Hi, it looks like a mismatch of IP subnets.

Both the bridge address, 192.168.88.1/24 and the wireguard address, 192.168.88.100/24 are in the same subnet.

They should be separate. Try setting the wireguard interface to 192.168.89.1/24 instead, and for the client something in that subnet, e.g. client-address 192.168.89.2/24 and allowed-address to 192.168.89.2/32.

When testing the wireguard tunnel, start out by pinging the other end, of the tunnel, e.g. 192.168.89.2 from the router. Ping is good for testing, as the firewall allows ICMP, hence it’ll always work, and an address in the same subnet requires no routes.

My issue with the config is two bridges.
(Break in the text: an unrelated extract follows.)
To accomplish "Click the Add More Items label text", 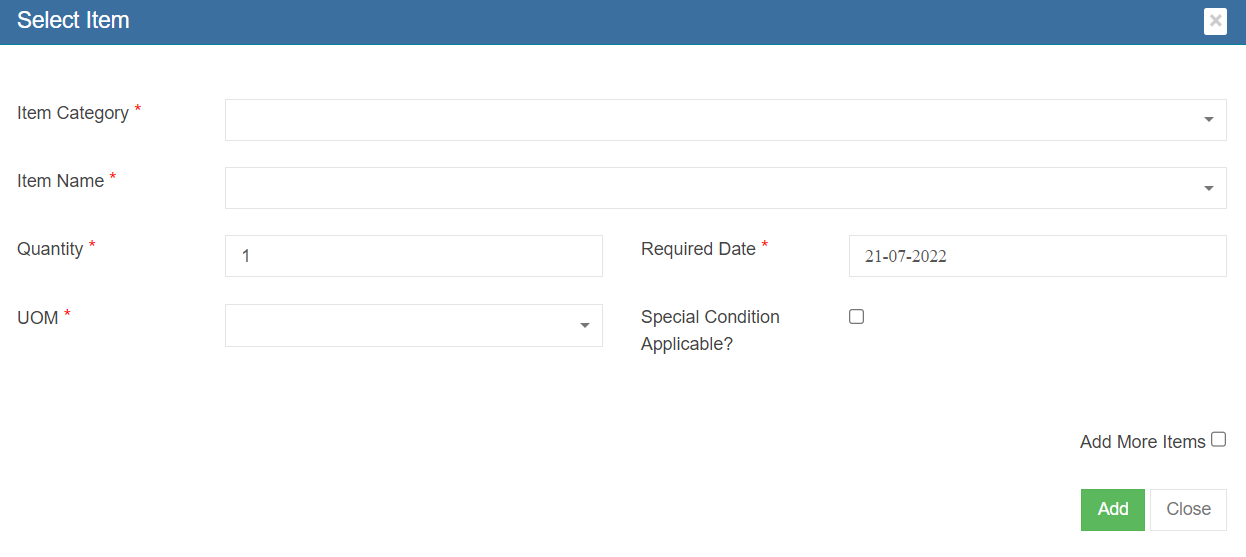I will click(x=1142, y=442).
Keep it simple, one bridge.
Ditch the wrongly named one about vlan10 as you have multiple vlans on that bridge, not just 10.
Move the default vlan subnet 88 to a vlan, call it vlan-default.
As was pointed out you have two related discrepancies to deal with.
a. your local subnet and wireguard subnet overlap
b. a wireguard peer has an Ip address that conflicts with a local subnet
Result, changed local subnet from .88 to .188

Also you have ether2 on the bridge but for some reason also gave it its own address which is a conflict.
So the errant address with no other ties anywhere on the config was dropped…or

Bizarre input chain rule TO the router on port 80?? configuring the router should be done within the router and if needing remote access then come in via wiregurd for example and then access the router. Removed,not secure!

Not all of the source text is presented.